Sensitivity (55.21%): Sensitivity, or recall, measures how well the model identifies customers who churned. Here, it caught only 55.21% of actual churners, meaning some customers at risk of leaving were missed.
Specificity (90.40%): Specificity shows how well the model identifies customers who stayed. At 90.40%, it is highly effective at correctly predicting non-churners.
Precision (65.99%): This metric evaluates how many of the customers predicted to churn actually did. About 66% of the churn predictions were correct.
Balanced Accuracy (72.81%): Balances sensitivity and specificity, showing the model performs fairly well overall, even though sensitivity is lower.
What Does This Mean?
The model does a good job of identifying customers who are not at risk of churn (high specificity), but it struggles a bit to catch all customers who are at risk (lower sensitivity). This means while the model is reliable for confirming who will stay, it may miss some opportunities to retain churn-prone customers.
Improving sensitivity could be a key next step, perhaps by refining the features used, adjusting thresholds, or exploring more advanced algorithms. Still, with an accuracy of over 81%, this model offers a strong foundation for making proactive, data-driven decisions to reduce churn.
Conclusion: A High-Level Walkthrough of Predicting Customer Churn
In this blog, I walked through the key steps for building a churn prediction model, focusing on the high-level process rather than diving deep into every detail. While I touched only briefly on Exploratory Data Analysis (EDA), I used statistical tools like the t-test and Chi-Squared test to select meaningful features from the dataset. This ensured the model was built on variables with the strongest potential to explain churn.
After splitting the data into training and testing sets, I applied logistic regression—a foundational algorithm for binary classification problems like churn prediction.
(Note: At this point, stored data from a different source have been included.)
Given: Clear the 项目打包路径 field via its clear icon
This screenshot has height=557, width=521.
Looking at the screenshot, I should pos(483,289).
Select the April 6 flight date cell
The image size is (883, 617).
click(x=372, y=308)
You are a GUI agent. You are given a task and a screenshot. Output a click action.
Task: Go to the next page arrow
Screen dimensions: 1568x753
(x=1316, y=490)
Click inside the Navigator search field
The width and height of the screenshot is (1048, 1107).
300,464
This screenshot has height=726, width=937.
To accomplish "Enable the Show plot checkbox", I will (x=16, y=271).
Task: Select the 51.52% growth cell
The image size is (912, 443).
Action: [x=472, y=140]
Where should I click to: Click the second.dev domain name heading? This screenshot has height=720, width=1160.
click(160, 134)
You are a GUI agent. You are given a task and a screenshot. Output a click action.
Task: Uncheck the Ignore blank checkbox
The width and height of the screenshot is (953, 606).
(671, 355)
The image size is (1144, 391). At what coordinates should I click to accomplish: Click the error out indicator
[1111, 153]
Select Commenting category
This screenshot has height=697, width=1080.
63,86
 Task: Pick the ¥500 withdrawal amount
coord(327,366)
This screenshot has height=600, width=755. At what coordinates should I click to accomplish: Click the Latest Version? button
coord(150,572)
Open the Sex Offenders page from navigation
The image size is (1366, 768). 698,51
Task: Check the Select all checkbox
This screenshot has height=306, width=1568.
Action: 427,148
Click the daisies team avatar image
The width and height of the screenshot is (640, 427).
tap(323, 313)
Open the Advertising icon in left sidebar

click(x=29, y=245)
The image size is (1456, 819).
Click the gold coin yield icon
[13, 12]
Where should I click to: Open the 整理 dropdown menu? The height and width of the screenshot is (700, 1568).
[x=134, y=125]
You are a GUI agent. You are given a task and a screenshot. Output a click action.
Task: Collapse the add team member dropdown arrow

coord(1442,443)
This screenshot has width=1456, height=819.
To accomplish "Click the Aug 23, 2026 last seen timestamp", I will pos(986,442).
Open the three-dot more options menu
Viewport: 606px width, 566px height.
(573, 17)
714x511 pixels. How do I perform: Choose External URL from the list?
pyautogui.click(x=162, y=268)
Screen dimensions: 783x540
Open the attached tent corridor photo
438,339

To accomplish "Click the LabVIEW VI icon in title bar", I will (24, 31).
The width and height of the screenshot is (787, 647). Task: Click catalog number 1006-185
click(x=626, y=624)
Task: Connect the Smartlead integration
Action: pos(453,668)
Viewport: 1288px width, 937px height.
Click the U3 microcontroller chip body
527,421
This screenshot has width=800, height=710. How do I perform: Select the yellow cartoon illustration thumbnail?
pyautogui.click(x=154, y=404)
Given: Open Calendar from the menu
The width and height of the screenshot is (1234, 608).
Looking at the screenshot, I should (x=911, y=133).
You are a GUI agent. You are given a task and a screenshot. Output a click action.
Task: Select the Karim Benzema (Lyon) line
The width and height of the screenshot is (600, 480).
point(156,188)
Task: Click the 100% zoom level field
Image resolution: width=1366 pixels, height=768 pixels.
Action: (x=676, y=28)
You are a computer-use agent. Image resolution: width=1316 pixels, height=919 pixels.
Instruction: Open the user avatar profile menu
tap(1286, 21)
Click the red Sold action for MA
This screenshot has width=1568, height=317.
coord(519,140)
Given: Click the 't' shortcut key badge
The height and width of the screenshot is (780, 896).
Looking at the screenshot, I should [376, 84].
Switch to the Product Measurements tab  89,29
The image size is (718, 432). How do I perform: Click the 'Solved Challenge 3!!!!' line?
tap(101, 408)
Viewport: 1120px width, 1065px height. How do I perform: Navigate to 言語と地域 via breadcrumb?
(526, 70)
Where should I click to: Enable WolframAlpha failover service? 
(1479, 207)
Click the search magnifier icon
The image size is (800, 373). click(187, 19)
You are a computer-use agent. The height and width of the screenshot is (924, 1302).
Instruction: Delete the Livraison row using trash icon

The result was a model with over 80% accuracy, a solid foundation for identifying customers likely to leave.
In a real-world scenario, this would be just the beginning. I would refine and tune the model further, exploring different features, adjusting thresholds, or trying advanced algorithms to improve performance. However, the purpose of this blog was to provide a structured, high-level overview of the process, and I think I successfully achieved that goal.
With a roadmap of these steps in hand, businesses can begin using data-driven insights to proactively address churn, improve customer retention, and ultimately drive growth. Future posts will delve deeper into techniques like EDA, model tuning, and advanced algorithms to build on the foundation laid here.